* **PROBLEM**
Render the data below as a Markdown table with two columns, Row and Line, numbering each nonblank line in order and omitting blank lines.

----- RECORDS FOR THE TASK -----

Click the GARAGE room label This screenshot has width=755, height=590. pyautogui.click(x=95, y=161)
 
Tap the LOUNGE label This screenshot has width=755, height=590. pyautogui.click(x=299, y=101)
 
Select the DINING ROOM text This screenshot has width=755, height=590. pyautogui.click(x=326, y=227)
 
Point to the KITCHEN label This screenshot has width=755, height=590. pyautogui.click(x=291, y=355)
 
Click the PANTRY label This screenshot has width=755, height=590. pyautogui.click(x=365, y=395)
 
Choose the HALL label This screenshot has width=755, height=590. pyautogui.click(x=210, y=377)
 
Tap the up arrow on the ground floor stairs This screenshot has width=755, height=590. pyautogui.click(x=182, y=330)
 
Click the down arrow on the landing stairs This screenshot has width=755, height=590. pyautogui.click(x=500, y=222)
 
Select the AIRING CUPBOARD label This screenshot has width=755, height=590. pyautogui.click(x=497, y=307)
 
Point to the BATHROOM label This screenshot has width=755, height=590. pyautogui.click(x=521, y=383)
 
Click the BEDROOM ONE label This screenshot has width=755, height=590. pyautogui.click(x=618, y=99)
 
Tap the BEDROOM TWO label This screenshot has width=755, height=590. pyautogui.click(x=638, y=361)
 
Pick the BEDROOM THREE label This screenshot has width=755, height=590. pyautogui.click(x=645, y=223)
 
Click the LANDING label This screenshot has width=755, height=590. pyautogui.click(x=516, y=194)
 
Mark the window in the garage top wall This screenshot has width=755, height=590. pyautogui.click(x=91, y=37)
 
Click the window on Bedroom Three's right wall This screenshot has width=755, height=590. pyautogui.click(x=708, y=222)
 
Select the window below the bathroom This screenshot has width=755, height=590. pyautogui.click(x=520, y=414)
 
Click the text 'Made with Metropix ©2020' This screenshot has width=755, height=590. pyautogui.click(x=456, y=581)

-----

* **SOLUTION FOR THIS PROBLEM**
| Row | Line |
|---|---|
| 1 | Click the GARAGE room label This screenshot has width=755, height=590. pyautogui.click(x=95, y=161) |
| 2 | Tap the LOUNGE label This screenshot has width=755, height=590. pyautogui.click(x=299, y=101) |
| 3 | Select the DINING ROOM text This screenshot has width=755, height=590. pyautogui.click(x=326, y=227) |
| 4 | Point to the KITCHEN label This screenshot has width=755, height=590. pyautogui.click(x=291, y=355) |
| 5 | Click the PANTRY label This screenshot has width=755, height=590. pyautogui.click(x=365, y=395) |
| 6 | Choose the HALL label This screenshot has width=755, height=590. pyautogui.click(x=210, y=377) |
| 7 | Tap the up arrow on the ground floor stairs This screenshot has width=755, height=590. pyautogui.click(x=182, y=330) |
| 8 | Click the down arrow on the landing stairs This screenshot has width=755, height=590. pyautogui.click(x=500, y=222) |
| 9 | Select the AIRING CUPBOARD label This screenshot has width=755, height=590. pyautogui.click(x=497, y=307) |
| 10 | Point to the BATHROOM label This screenshot has width=755, height=590. pyautogui.click(x=521, y=383) |
| 11 | Click the BEDROOM ONE label This screenshot has width=755, height=590. pyautogui.click(x=618, y=99) |
| 12 | Tap the BEDROOM TWO label This screenshot has width=755, height=590. pyautogui.click(x=638, y=361) |
| 13 | Pick the BEDROOM THREE label This screenshot has width=755, height=590. pyautogui.click(x=645, y=223) |
| 14 | Click the LANDING label This screenshot has width=755, height=590. pyautogui.click(x=516, y=194) |
| 15 | Mark the window in the garage top wall This screenshot has width=755, height=590. pyautogui.click(x=91, y=37) |
| 16 | Click the window on Bedroom Three's right wall This screenshot has width=755, height=590. pyautogui.click(x=708, y=222) |
| 17 | Select the window below the bathroom This screenshot has width=755, height=590. pyautogui.click(x=520, y=414) |
| 18 | Click the text 'Made with Metropix ©2020' This screenshot has width=755, height=590. pyautogui.click(x=456, y=581) |